Wednesday, May 18, 2011

A week of Wacky Wednesdays and a confession

I've had about a week of Wacky Wednesdays and its been truly beautiful. Jesus sent my family angels last week, and we've been very busy! Prayers have been answered all around me and my family in our little part of the universe, and we've been humbly and joyfully trying to keep up and praise God all along the way. More on my angels later. This morning, my spirit is on fire and I just have to get it all out before the fire dwindles inside of me from the trappings of the earthly responsibilities I am tied to no longer wait for my attention. 

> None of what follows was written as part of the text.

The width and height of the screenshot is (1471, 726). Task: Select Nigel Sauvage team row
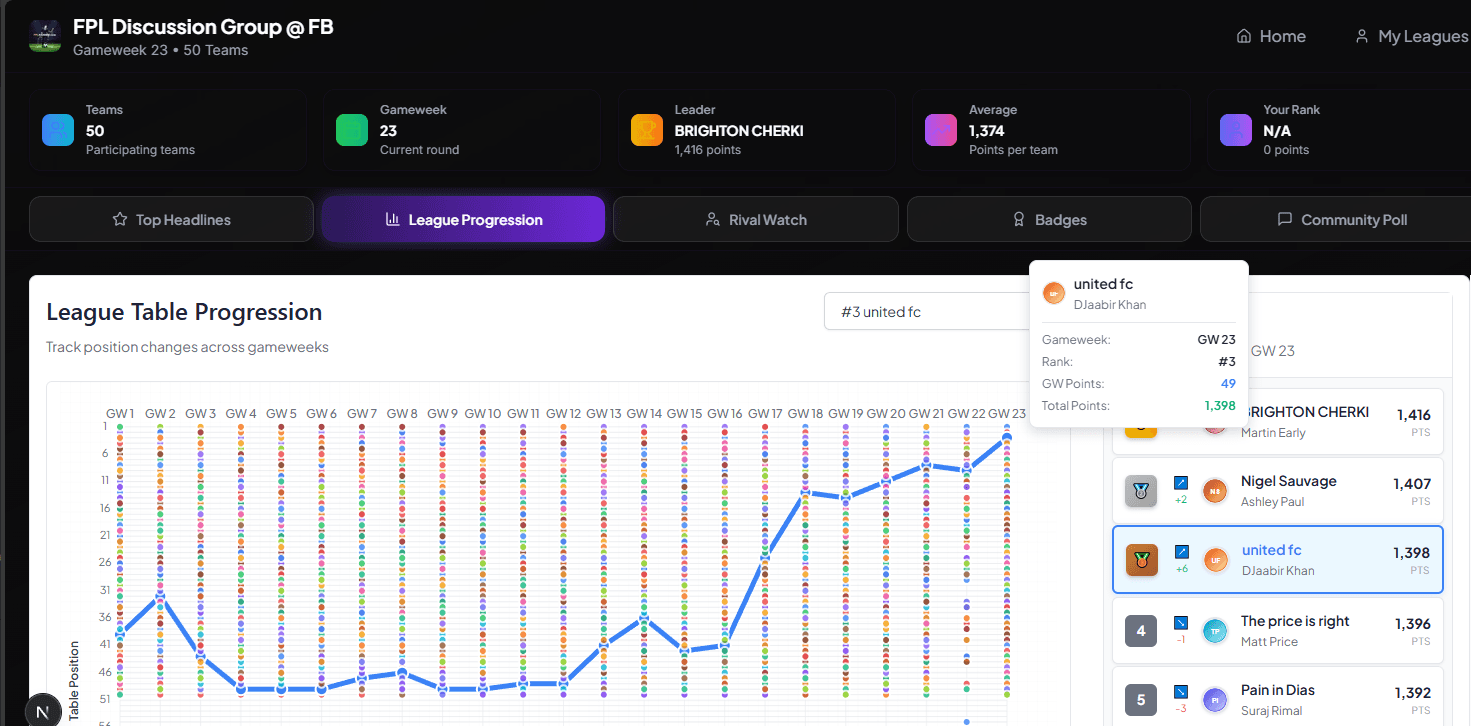point(1288,491)
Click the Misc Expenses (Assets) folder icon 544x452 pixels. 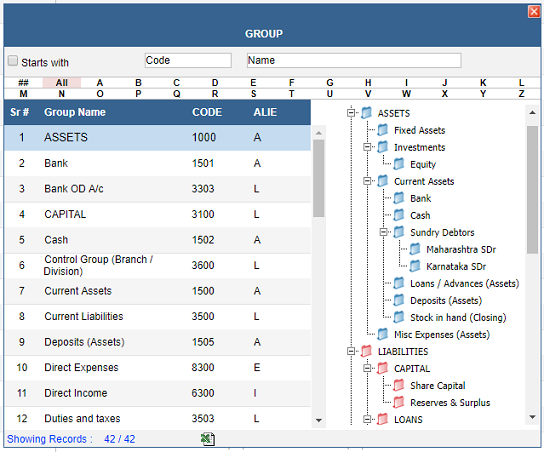[383, 334]
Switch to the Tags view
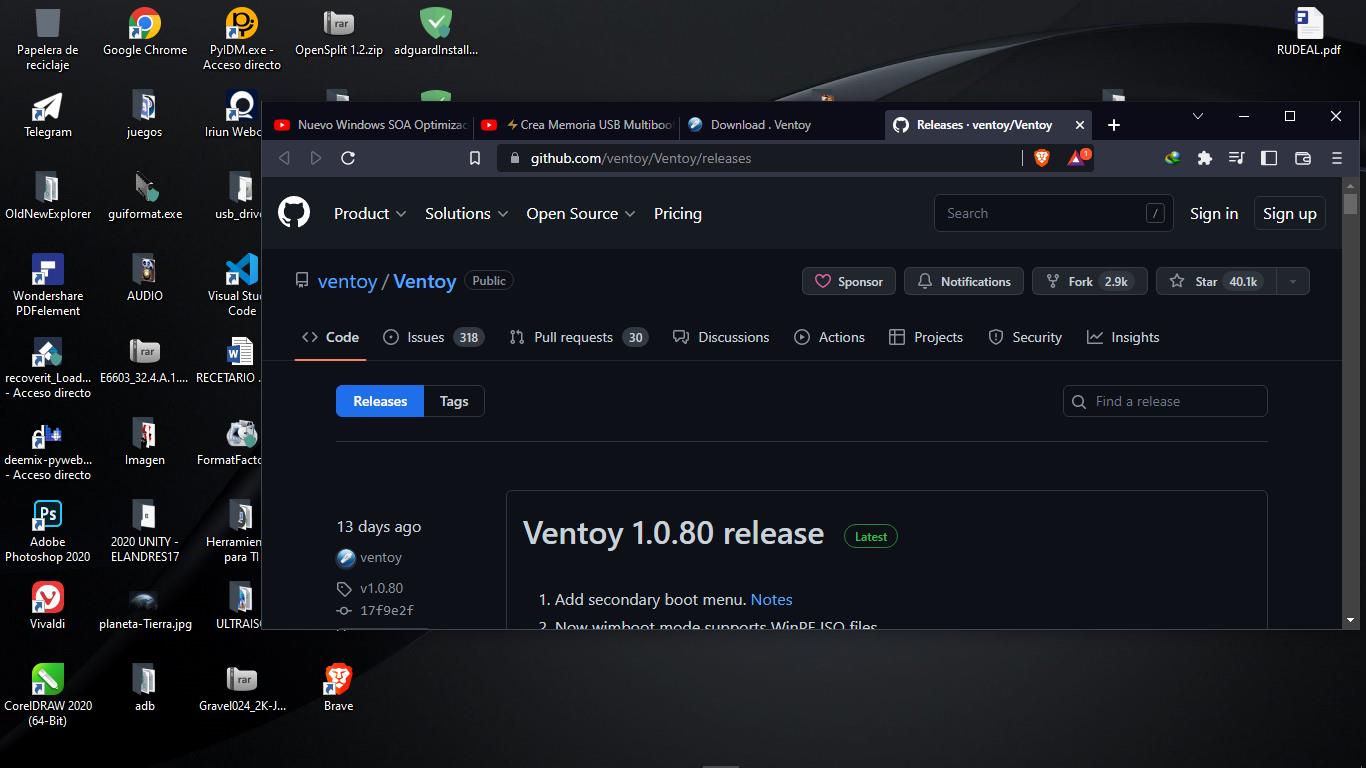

I must begin with a confession. Earlier this year I stepped into the world of clinical depression after spending an entire Thursday night sobbing into the early hours of morning and walking into class the next day to a failing grade on an exam. That day I had the first panic attack I have had in almost a decade as I walked myself across campus to one of my most beloved professors and fell to pieces in her office. I knew what she would tell me but I needed to hear it: Its time to get help. So I did. 

The next few weeks were excruciating. I had to dig the semester out of the dumpster my depression had put it in academically, while digging open wounds too long neglected in the darkest caverns of my soul and getting used to the medications I was prescribed to manage the crippling anxiety attacks and crying jags. By the time the second half of the semester began, I was just beginning to feel like I was keeping my head above water and could breathe a little easier. However, a new class was beginning - Psychosocial Nursing. I was actually looking forward to this class because of my psychology background and the new dimension of the human condition the nursing perspective would bring. However, my first week of clinical rotations left me feeling very vulnerable. 

I could see the pain in the people's eyes vividly. Years of heartache and suffering showing lifetimes upon lifetimes on their faces and bodies, making them appear eons older than they really were. My heart bled for them as they shared the stories of their battles with addiction. Jesus showed me time and time again the frailty of the human soul. One of the counselors put it very clearly: Each one of us is one phone call, one event away from any one of these people. No one is immune. Pain can do this to anyone. 

I was assigned to the adolescent unit my first week. While my own battle with depression made me feel totally inadequate in any therapeutic role, with them I felt a little more confident in my abilities. At least I had some life experience behind me I could share with them, some wisdom I could offer from my own mistakes in addition to my textbook knowledge. 

I had a couple of amazing "God appointments" before I had to drop the class, but one young man stands out because of the wisdom he imparted to me that finally came to full recognition today. I will call him Carl. 

Carl is a 17 year old young man who has been in and out of the adolescent unit several times for suicide attempts. Carl is a cutter. He feels such immense amounts of pain he is unable and incapable of expressing verbally. Instead, he uses knives, razor blades, and the like to cut his own flesh to physically relieve the pain he feels on the inside. Carl is incredibly intelligent, well-spoken, and very well-read. You can see he has been gifted with creativity in his books, music, and clothing. I'm told each time he as come to the facility, he looks different - his hair, style of clothing, etc. Carl struggles with his identity, and feels misunderstood by all who surround him. 

My last day of clinical he made a powerful statement in group. "I wish people would realize that cutting is an addiction."

This morning, a cannon went off inside of me after reading the story behind a non-profit organization I found about a month ago. Read it here . I had read 1 Corinthians 13:1-3, which speaks of love being the center of all that we do, otherwise all our efforts mean nothing. They amount to nothing. Love is always the answer. 

Addiction sucks. I battled addiction to cigarettes, using them to "relax" me when I was upset. I still battle when things get tough. Its hard to pass the gas station on days when it seems Satan is throwing everything he's got at me and my joy. But my God is faithful. His love exemplified on the Cross is evidence of His unconditional love. My redemption through Jesus Christ is, too. 

I confess love has not always been at the center of my efforts. Lord, please forgive me of my self-love. Father, I love You. Show me how to love the unlovable. Show me how to write Jesus' love on the arms of the broken, bleeding, and desperate. In the powerful name of Jesus I pray, Amen.